Los cristianos no estamos huérfanos, tenemos a María como nuestra madre
“Jesús,
viendo a su madre y junto a ella al discípulo a quien amaba, dice a su madre:
«Mujer, ahí tienes a tu hijo.». Luego dice al discípulo: «Ahí tienes a tu
madre.» Y desde aquella hora el discípulo la acogió en su casa.”
Una de las
cosas más sagradas que existen es el deseo de un moribundo, es un deseo que se
debe cumplir tal como lo pidió la persona que estaba a punto de fallecer. Pues
bien, el último deseo de Jesús lo expresó en esta cita: “Ahí tienes a tu
madre”. Y dicho regalo se lo dejó “al discípulo amado”. Esto nos hace concluir
que el “verdadero discípulo” es aquel que recibe a María en su casa, así como
Jesús deseó.
2. Lc 1,
26-28. El saludo “del Ángel”.
“Al
sexto mes fue enviado por Dios el ángel Gabriel a una ciudad de Galilea,
llamada Nazaret, a una virgen desposada con un hombre llamado José, de la casa
de David; el nombre de la virgen era María. Y entrando, le dijo: «Alégrate,
llena de gracia, el Señor está contigo.»”

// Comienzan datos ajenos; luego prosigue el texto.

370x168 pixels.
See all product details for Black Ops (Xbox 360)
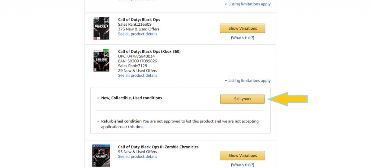[x=138, y=76]
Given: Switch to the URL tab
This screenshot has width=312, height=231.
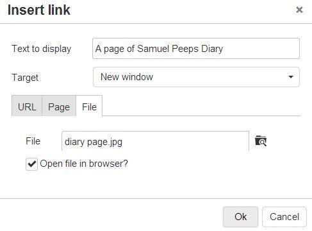Looking at the screenshot, I should click(x=27, y=107).
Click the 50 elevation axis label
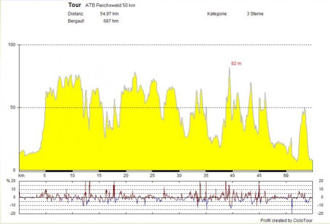Viewport: 330px width, 224px height. [13, 108]
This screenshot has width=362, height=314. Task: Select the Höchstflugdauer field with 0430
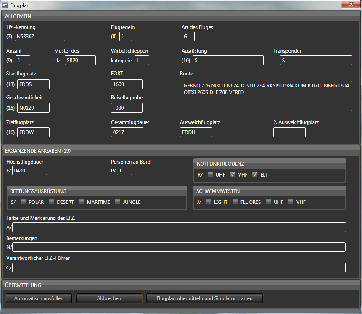29,171
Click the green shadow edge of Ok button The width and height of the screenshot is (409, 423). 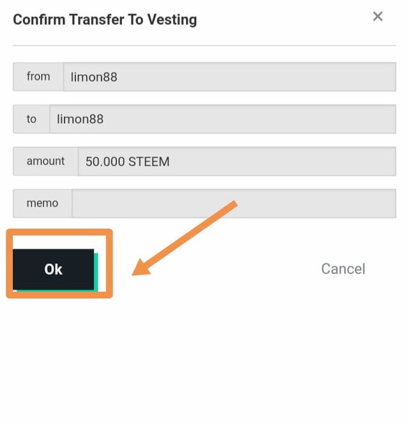tap(96, 272)
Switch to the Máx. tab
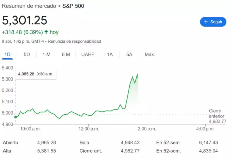The width and height of the screenshot is (234, 158). (x=150, y=54)
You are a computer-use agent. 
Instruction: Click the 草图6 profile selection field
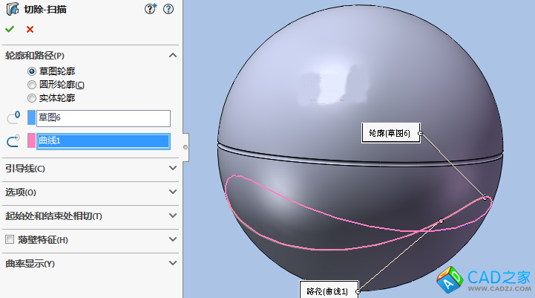pyautogui.click(x=103, y=117)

Estas palabras las dice el ángel Gabriel, pero recordemos que un ángel es un mensajero de Dios, es decir, lo que hace es transmitir lo que aquella persona emisora le dice que transmita a la receptora; por lo tanto, el saludo es de Dios, no del ángel; es decir, que el primero que la bendijo y el primero que la alabó fue el mismo Dios a través de este mensajero (el ángel): “llena eres de gracia”.
3. Lc 1, 41.
El saludo de María
“Y
sucedió que, en cuanto oyó Isabel el saludo de María, saltó de gozo el niño en
su seno, e Isabel quedó llena de Espíritu Santo”.
El hijo al
que se refiere la cita bíblica es Juan El Bautista. De él se había anunciado:
que iba a ser grande, que anunciaría al mesías y que estaría lleno del espíritu
santo. Pues bien, sucede que este llenarse del espíritu santo se da cuando
María saluda a Isabel. Dice el versículo: el niño saltó de gozo en su vientre e
Isabel quedó llena del Espíritu Santo. La presencia de María y su saludo les
llevan el Espíritu Santo a Isabel y Juan el Bautista (casi lo mismo sucede con
los discípulos en Pentecostés).
4. Lc 1, 42.
El Ave María.
“y
exclamando con gran voz, dijo: «Bendita tú entre las mujeres y bendito el fruto
de tu seno;”
¿A qué te suena esta frase? ¡Es el Ave María! La primera que rezó el
rosario (que es venerar a María) fue Isabel, y quién impulsó a bendecir a María
fue el Espíritu Santo. Muy bien podemos afirmar entonces que quien ataca a
María, está atacando al Espíritu Santo, pues fue él, el que movió a Isabel a
alabar y a venerar a María por primera vez en la historia.
Otro detalle
interesante es que la primera alabanza se hace a María (“bendita tú”) y después
es al fruto de su vientre (Jesús). Es el Espíritu Santo el que mueve a Isabel a
reconocer la grandeza de esta mujer. Los que insultan a María, insultan lo que
Jesús alabó y lo que el Espíritu inspiró a Isabel.
5. Lc 1, 48.
Bienaventurada
“porque
ha puesto los ojos en la humildad de su esclava, por eso desde ahora todas las
generaciones me llamarán bienaventurada”.
“El
Magníficat” es uno de los cánticos más famosos, María lo hace después de su
encuentro con su prima Isabel. En el encontramos como la “biografía” de María,
y una de las palabras claves es la profecía que María hace de sí misma: “desde
ahora todas las generaciones me llamarán bienaventurada”. Cumplir con la palabra
de Dios, es llamar a María “bienaventurada”.
Por todo lo
dicho anteriormente, no tengamos miedo de alabar a María, de rezar el rosario,
de venerar a María, pues el primero que la alabó fue Dios; después lo hizo
Isabel, después muchos otros… cumpliendo esa profecía de Lc 1, 48.
María fue uno
de los regalos más queridos y especiales de parte de Jesús, uno de sus últimos
deseos. Como diría el papa Francisco: “los cristianos no estamos huérfanos,
tenemos a María como nuestra madre”; venerarla, alabarla, no es quitarle
espacio a Dios, pues al acercarnos a María, lo único que hace es reconducirnos
a Jesús (“hagan lo que Él les diga”).
No temas
llevarte a María a tu casa, no temas tener a María como tu madre o intercesora.
Ella es uno de los más preciados regalos que nos dejó el mismo Dios.